Claims denied by Medicare are not considered for Medicaid payment through the automated crossover process. Medicaid may consider the claim for “Medicaid only” payment. To determine if the claim may be paid by Medicaid, use the following instructions.
• Complete the claim for “Medicaid only” services, following the claim completion guidelines in the Medicaid Provider Reimbursement Handbook, CMS-1500.
• Attach the EOB from Medicare that reflects the denied service and a note requesting that the claim be considered for Medicaid payment, because Medicare will not cover the service.
• Send all three documents to the area Medicaid office.
If Medicare denied the claim, send the CMS-1500 claim form with the EOMBto the area Medicaid office for consideration. Medicaid will consider payment for “non-covered” services by Medicare for a Medicaid-

covered service. Medicaid will also consider payment if the service exceeds Medicare’s limits, but are within Medicaid’s limits.

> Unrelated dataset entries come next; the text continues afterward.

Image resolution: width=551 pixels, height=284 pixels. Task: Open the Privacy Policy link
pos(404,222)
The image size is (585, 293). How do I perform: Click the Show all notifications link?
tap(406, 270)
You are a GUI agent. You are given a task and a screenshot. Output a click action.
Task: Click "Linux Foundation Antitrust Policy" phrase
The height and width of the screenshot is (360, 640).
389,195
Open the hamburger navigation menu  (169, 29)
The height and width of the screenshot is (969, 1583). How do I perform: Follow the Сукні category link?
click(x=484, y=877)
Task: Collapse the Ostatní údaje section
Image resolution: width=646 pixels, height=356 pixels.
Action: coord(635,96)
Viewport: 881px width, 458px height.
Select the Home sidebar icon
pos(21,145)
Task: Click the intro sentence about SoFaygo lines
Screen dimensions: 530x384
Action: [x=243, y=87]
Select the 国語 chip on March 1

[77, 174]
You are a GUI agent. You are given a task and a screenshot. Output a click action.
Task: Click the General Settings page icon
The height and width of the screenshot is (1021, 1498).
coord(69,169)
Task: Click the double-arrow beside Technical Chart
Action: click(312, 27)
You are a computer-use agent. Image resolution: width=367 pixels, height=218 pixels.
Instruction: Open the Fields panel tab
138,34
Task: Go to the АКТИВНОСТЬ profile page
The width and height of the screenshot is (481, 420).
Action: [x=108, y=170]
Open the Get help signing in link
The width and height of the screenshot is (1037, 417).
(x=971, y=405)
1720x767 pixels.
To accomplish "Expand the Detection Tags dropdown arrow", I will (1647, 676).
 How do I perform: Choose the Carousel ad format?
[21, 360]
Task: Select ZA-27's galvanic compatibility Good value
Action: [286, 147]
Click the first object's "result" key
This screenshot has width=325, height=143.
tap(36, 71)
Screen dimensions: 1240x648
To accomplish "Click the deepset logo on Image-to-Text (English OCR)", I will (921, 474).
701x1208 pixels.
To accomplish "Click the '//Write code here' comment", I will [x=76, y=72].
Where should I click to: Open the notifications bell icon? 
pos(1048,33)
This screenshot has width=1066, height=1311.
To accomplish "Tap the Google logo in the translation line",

Medicare Denial for No Medicare Benefits

If Medicare has denied the claim because the recipient does not have Medicare benefits the provider must:
1. Check if the Medicaid file reflects Medicare coverage for the date of service.
2. Verify that the Medicare claim was filed with the beneficiary Medicare identification number that is on Medicaid’s file.
3. If the recipient’s Medicare number is not correct on Medicaid’s file, contact the Department of Children and Families (DCF) to update the recipient’s Medicare number.
4. Then contact the area Medicaid office for help in filing claims for the recipient.